A Nashville icon for more than two decades, Trace Adkins has made his mark on the
country-music industry. 11 million albums sold. Time-honored hit singles. Momentous,
fiery and always memorable live performances. GRAMMY nominations. CMT and ACM
awards. Nearly 200 million plays on YouTube. Hell, even a slew of movie and TV roles
have come the Grand Ole Opry member's way. But ask Adkins what's left to prove in his
career and the small-town Louisiana native says it's simple: the itch remains. To create.
To collaborate. To continually feel the excitement that comes after whipping up a new
song out of thin air and laying it down to tape. It's what, after all these years, he says he
still craves. "It's an adrenaline rush and I love it," says Adkins, who is back in the studio
working on a new project. "There's nothing else like that," the Louisiana naive offers.
"That is still my favorite thing to do in this business. Go into the studio with just some
lyrics and a melody and then let the finest musicians in the world help take it and turn it
into something magical. It liberates me. I just dig it!"

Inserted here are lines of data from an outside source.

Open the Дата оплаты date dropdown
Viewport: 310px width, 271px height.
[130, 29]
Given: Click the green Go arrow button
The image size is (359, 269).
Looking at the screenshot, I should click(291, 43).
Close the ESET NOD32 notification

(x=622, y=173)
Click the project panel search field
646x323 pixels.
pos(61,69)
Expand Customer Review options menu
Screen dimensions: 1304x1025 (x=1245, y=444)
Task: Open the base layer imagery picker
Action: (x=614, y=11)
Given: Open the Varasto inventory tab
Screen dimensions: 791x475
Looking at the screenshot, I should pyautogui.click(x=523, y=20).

Working with some of Nashville's most respected songwriters, Adkins continues to find
ways to connect with his fans through music while recording what he describes as
autobiographical songs throughout his career. "Over the years people have asked me
'How could we get to know you?' Well, if you really wanted to know who Trace Adkins
is go back and listen to the album cuts on the records I've done over my career. Those are
the songs that reflect where I was in my head at the time I made that record."
It's an interesting change of perspective for Adkins, however, when he hits the road for a
slew of his now legendary live gigs. Where the studio offers him unique insight into his
current state of mind, onstage, when revisiting his classic songs like "You're Gonna Miss
This" or "Every Light in the House" nearly every evening, he says he's taken back, if
only for a brief while, to earlier moments in his life.

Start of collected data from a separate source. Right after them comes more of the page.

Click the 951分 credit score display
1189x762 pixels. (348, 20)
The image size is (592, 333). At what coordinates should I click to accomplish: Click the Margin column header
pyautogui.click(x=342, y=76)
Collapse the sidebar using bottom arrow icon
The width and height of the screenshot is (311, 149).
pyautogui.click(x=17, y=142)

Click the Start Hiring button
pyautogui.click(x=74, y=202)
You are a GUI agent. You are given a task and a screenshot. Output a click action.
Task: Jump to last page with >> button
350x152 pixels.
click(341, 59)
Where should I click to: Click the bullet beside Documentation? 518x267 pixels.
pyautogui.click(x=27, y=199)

"It's hard to describe, I gotta be honest," he says of being overcome with emotion and
reflection when trotting out some of his time-tested cuts for adoring audiences. "I've
gotten to the point now where I'll be onstage singing 'Every Light In The House Is On'
and I look down at the crowd and realize that person right there wasn't even alive when I
recorded that song." He laughs. "To watch their face go, Oh, that's a cool hook, it's like
'Oh my god, that's the first time that person ever heard that song!'"
Adkins says he's profoundly touched that he serves as an inspiration to a younger
generation of country artists, much in the way he revered icons like Johnny Cash and
Merle Haggard when first moving to Nashville. "I dig it. I want to be in that position," he
says of taking the reigns as an elder statesman of the genre. "I want to be looked at that
way. I want those guys to think and know they can walk up to me and ask me anything
and know that I'm here for them and I'll help them however I can. I relish that position.
With one million followers on Spotify and over one billion spins on Pandora (10 million
spins per month), the longstanding country icon has yet to lose any of his trademark
passion and killer instinct for his craft.